### Document excerpt
After some research I've found out several things, but not a solution.

a) The Media player seems to separate Albums by the album name, the album artist, and the album art work. Unfortunately it seems to look up the artwork on it's own, so different tracks in the same album can wind up with different artwork, hence are treated as separate albums.

2) It also seems to cache information about tracks so if you correct tags, they often aren't picked up. There doesn't seem to be a way to force a refresh either.
 
Are the albums compilations with multiple artists in them? If so, then the S's media player splits albums into separate albums for each artist on the album. It doesn't know about or pay any attention to the album artist tag, only the artist tag.

If you feel like hassling with it, you can use mp3tag or similar tag editing software, and "fix" (i.e., work around) the issue by replacing the artist tags with the album artist tags. Search the forums here for a thread that goes into this in detail if this does seem like your issue.
 
I think I've seen behavior like you're describing. It seems like in some instances the media player is ignoring my metadata and looking up its own metadata online.

### Activity list
A. Answer these questions using the media player discussion:
(i) What three things does the media player seem to use to separate albums?
(ii) Which tag does the S's media player pay attention to instead of the album artist tag?
(iii) Which tag editing program is named as a way to work around the issue?
B. Translate this sentence from the media player discussion into Spanish: "There doesn't seem to be a way to force a refresh either."
C. Write a continuation of the media player discussion that picks up after its final sentence.

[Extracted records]
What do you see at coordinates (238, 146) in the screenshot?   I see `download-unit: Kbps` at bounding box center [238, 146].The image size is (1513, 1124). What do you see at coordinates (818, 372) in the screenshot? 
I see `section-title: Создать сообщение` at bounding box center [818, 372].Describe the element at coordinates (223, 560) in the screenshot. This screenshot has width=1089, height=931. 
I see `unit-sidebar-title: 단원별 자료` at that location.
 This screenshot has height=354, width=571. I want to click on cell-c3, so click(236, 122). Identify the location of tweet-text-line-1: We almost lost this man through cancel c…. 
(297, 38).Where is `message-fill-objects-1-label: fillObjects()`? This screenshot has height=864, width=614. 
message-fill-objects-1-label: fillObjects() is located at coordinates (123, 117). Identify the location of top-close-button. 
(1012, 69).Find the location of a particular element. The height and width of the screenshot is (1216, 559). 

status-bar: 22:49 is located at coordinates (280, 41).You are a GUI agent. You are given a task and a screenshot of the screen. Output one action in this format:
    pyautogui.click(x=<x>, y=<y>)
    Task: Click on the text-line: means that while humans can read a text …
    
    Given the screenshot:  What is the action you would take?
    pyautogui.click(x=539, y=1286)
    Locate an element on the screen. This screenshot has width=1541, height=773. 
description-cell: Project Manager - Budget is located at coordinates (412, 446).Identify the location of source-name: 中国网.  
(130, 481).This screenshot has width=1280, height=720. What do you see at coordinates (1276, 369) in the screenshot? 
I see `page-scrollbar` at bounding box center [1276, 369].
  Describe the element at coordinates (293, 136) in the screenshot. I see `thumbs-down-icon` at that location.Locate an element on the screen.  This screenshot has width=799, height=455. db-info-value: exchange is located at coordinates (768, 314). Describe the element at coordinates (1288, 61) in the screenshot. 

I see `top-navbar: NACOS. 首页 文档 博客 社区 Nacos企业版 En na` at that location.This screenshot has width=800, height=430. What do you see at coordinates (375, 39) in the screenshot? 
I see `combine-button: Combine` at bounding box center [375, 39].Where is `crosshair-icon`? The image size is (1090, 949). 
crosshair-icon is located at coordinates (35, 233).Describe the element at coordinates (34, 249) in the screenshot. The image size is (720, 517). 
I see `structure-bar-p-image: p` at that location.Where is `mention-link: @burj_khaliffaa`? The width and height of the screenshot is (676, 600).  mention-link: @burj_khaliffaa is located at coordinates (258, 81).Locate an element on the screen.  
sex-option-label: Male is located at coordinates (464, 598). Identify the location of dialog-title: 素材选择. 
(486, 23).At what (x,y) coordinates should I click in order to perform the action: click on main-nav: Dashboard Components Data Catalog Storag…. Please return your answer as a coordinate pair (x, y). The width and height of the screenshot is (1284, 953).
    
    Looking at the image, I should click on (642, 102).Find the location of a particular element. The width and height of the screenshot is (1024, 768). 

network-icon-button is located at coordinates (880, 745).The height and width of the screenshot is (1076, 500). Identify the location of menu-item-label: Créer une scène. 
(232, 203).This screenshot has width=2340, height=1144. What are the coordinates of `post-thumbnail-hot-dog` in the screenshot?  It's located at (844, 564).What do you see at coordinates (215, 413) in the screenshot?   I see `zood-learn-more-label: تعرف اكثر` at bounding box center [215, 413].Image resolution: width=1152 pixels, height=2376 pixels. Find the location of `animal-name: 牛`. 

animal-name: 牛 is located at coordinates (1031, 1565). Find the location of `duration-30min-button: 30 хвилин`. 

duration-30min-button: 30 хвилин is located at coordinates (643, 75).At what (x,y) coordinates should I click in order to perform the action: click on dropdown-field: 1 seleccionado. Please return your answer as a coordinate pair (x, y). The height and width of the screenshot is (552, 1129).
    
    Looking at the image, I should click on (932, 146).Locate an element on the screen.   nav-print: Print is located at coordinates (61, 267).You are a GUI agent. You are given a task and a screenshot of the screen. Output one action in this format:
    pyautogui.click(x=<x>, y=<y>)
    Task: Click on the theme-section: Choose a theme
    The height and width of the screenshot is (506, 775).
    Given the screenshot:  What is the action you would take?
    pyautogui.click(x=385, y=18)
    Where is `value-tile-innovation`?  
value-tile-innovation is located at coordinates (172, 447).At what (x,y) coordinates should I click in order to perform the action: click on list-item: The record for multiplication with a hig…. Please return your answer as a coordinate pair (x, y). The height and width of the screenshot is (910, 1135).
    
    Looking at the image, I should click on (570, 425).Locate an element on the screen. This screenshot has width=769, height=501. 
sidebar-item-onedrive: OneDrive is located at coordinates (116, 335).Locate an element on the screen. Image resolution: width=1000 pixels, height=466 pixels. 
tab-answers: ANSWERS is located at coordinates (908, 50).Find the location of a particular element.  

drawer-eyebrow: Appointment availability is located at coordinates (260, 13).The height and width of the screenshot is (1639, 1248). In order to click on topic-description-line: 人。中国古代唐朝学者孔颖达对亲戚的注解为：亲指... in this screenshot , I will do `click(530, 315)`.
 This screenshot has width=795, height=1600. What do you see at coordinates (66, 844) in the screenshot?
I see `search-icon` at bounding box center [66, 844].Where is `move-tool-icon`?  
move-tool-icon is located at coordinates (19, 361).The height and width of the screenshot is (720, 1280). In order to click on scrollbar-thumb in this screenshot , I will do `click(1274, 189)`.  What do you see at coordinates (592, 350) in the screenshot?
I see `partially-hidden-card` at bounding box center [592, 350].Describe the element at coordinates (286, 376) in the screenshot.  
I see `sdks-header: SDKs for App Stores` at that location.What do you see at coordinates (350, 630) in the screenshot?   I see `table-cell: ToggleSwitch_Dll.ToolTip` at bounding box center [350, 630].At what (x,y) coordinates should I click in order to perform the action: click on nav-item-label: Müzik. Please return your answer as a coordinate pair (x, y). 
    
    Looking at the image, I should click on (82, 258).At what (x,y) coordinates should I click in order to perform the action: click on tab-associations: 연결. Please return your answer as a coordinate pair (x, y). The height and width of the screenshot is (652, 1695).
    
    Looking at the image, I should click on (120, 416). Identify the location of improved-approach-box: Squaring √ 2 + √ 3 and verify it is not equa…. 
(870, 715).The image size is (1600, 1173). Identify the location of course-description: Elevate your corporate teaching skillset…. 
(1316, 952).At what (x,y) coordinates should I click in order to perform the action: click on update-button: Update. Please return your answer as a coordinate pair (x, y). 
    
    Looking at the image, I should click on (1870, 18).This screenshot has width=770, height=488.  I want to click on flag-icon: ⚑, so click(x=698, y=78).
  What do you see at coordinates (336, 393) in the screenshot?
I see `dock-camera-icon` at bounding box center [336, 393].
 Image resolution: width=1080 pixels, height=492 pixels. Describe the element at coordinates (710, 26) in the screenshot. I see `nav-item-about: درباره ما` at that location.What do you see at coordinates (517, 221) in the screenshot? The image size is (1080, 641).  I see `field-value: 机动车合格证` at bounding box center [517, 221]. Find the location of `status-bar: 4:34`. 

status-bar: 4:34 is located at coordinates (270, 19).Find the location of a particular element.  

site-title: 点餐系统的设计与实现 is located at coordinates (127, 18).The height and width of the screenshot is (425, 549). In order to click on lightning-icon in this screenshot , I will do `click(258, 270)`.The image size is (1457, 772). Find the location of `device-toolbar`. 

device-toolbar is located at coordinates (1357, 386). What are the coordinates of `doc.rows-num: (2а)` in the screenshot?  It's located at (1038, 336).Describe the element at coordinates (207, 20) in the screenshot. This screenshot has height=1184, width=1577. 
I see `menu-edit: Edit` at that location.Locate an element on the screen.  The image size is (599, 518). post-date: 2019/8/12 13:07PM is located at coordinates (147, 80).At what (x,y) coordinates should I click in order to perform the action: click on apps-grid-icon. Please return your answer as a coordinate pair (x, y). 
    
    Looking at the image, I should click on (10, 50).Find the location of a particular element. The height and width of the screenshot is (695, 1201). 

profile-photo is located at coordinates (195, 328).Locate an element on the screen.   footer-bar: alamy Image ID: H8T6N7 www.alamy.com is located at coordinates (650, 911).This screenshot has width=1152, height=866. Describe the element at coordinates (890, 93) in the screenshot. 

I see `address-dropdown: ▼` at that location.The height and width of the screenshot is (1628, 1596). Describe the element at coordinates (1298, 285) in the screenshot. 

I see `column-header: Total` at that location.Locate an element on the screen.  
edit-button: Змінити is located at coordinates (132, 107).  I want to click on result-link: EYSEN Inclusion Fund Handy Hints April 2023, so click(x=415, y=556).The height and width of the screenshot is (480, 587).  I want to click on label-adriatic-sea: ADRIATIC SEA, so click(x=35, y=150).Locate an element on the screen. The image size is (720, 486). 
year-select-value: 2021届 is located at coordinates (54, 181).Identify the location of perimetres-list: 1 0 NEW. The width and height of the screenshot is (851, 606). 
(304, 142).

### Numbered answers
A.
(i) The album name, the album artist, and the album artwork.
(ii) The artist tag.
(iii) mp3tag.

B. Tampoco parece haber una forma de forzar una actualización.

C.
Example: Artist Florence + The Machine, album Lungs, Deluxe Edition. There are two discs; the main album and the bonus disc. Whoever entered the bonus disc into freedb put the artist as Florence & The Machine instead of the proper Florence + The Machine. After I ripped the bonus disc I manually fixed the tags on all the mp3 files. But Tesla's media player ignores my fix and creates a second Artist entry for Florence & The Machine. I have some other more obscure stuff with similar problems. Annoying. Wish I could force it to use my metadata, even if it means it can't find album art.
 
Are the albums compilations with multiple artists in them? If so, then the S's media player splits albums into separate albums for each artist on the album. It doesn't know about or pay any attention to the album artist tag, only the artist tag.

If you feel like hassling with it, you can use mp3tag or similar tag editing software, and "fix" (i.e., work around) the issue by replacing the artist tags with the album artist tags. Search the forums here for a thread that goes into this in detail if this does seem like your issue.
I don't think that's completely the case. I have tracks with the same album and album artist, and different artist tags that the Media Player shows as one album. Part of the problem is that since the Media Player seems to do caching, it's not obvious when you change tags what happened because it's using its own cache, not what's on the USB.
 
After some research I've found out several things, but not a solution.

a) The Media player seems to separate Albums by the album name, the album artist, and the album art work. Unfortunately it seems to look up the artwork on it's own, so different tracks in the same album can wind up with different artwork, hence are treated as separate albums.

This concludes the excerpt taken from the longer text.